Stored data:
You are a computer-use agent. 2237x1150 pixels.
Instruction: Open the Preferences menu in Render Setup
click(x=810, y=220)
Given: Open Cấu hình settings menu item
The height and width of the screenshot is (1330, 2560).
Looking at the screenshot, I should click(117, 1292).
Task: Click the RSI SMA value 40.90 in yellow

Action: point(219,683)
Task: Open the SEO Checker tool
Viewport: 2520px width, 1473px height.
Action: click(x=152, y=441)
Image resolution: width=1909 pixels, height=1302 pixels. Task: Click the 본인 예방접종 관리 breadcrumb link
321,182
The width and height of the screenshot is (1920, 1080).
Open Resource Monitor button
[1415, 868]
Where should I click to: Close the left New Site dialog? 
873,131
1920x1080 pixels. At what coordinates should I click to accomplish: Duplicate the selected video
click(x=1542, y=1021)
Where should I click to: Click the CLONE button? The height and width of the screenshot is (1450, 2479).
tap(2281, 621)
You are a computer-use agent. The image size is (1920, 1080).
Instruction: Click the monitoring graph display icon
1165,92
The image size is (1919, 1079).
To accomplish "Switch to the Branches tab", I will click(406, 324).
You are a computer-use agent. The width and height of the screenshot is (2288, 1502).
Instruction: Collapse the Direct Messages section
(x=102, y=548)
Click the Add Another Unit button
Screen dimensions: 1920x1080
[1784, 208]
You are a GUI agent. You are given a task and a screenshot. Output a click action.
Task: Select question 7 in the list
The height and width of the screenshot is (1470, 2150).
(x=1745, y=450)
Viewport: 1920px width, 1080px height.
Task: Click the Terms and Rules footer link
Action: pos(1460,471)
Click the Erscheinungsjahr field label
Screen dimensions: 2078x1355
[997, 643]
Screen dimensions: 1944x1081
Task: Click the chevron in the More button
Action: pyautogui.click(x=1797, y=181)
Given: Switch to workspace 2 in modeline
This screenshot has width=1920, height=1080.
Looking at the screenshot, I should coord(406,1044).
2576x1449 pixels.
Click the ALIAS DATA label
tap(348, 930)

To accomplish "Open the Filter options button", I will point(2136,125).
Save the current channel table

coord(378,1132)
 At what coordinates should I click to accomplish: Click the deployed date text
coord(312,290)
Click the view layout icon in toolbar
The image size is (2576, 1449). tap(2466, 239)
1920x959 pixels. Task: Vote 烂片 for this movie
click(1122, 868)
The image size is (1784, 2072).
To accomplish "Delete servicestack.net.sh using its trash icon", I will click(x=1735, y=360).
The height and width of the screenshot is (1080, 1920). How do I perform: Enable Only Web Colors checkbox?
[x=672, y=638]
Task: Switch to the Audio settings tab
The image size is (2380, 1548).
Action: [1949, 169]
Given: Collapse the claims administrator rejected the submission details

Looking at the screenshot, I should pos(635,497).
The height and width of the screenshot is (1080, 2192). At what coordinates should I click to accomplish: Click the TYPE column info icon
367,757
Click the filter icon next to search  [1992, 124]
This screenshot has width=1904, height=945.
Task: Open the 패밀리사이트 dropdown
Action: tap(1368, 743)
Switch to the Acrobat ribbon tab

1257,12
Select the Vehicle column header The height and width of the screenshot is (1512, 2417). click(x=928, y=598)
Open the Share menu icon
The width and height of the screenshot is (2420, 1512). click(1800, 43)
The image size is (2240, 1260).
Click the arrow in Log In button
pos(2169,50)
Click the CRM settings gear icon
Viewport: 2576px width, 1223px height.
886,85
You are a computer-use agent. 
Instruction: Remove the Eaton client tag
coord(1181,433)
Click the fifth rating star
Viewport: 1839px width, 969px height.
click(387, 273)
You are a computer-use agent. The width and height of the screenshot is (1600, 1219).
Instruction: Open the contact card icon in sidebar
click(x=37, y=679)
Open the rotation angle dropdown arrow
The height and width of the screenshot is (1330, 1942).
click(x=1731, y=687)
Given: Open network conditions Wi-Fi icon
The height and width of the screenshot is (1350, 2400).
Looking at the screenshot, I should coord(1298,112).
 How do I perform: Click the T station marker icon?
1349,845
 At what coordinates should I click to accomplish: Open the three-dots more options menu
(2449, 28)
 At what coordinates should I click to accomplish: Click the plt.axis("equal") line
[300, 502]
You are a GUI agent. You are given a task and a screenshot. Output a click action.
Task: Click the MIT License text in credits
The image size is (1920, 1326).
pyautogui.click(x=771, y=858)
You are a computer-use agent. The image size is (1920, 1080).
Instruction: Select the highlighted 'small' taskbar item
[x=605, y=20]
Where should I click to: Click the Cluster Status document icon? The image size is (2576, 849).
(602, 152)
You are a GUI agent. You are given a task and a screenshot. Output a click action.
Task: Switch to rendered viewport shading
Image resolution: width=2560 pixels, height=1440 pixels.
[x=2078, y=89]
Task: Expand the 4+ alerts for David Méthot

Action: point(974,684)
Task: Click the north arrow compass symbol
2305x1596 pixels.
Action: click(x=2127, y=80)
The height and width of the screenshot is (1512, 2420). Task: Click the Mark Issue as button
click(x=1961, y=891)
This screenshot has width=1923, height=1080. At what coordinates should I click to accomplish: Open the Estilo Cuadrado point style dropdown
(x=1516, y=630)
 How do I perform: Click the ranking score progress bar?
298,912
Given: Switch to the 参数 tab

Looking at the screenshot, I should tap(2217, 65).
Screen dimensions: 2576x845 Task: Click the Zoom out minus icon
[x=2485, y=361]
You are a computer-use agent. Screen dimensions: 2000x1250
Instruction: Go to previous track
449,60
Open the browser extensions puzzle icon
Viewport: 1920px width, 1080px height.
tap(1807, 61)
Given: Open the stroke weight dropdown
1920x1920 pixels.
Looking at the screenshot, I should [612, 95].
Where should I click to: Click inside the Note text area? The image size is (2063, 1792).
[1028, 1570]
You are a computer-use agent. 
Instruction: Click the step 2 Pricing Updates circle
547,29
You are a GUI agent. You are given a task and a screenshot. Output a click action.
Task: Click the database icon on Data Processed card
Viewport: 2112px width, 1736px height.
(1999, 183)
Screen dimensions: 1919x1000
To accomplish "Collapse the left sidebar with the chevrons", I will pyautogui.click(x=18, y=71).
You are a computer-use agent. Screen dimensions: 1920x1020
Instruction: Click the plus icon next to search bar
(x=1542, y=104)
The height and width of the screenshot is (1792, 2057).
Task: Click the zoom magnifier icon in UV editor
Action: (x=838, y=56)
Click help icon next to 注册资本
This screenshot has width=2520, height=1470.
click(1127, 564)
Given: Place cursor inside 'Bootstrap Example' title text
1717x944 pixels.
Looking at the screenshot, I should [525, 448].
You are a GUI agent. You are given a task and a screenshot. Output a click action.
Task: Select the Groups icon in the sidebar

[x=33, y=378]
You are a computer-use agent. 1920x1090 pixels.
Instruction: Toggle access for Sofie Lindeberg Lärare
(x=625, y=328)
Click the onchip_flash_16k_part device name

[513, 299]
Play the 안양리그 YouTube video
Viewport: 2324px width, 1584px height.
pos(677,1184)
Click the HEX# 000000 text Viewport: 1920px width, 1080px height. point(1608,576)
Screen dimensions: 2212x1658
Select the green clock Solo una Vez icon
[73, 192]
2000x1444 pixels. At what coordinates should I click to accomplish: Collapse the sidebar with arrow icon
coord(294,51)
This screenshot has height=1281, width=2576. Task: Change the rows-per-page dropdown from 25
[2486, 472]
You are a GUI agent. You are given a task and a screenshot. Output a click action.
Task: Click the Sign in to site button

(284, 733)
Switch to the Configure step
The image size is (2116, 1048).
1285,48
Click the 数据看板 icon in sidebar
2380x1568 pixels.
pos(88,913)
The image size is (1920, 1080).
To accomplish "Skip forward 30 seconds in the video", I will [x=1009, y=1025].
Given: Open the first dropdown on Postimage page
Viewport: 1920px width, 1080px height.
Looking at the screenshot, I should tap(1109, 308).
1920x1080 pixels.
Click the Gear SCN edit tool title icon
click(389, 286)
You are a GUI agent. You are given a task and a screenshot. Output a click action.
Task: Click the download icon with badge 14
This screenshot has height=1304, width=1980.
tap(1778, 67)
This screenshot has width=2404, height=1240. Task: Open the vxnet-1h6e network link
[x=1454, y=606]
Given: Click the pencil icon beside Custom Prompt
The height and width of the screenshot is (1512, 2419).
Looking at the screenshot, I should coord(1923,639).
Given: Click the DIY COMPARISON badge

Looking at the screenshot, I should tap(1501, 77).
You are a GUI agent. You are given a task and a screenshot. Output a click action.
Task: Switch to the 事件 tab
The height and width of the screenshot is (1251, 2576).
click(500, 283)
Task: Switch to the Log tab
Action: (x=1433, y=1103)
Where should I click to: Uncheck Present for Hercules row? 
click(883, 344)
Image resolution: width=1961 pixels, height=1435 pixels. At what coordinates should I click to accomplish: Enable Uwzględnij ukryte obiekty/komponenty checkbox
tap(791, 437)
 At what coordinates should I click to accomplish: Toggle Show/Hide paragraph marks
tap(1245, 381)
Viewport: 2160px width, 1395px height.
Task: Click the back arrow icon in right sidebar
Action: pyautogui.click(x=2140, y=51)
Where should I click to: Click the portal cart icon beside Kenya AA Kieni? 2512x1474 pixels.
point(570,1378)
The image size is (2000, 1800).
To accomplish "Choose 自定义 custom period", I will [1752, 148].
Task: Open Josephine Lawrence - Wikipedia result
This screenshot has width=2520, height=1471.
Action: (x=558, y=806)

◆ WORK ITEM
Go through the records above and, whenever a line includes the word "settings", copy it.

◆ SOLUTION
Given: Open Cấu hình settings menu item
Task: Switch to the Audio settings tab
Click the CRM settings gear icon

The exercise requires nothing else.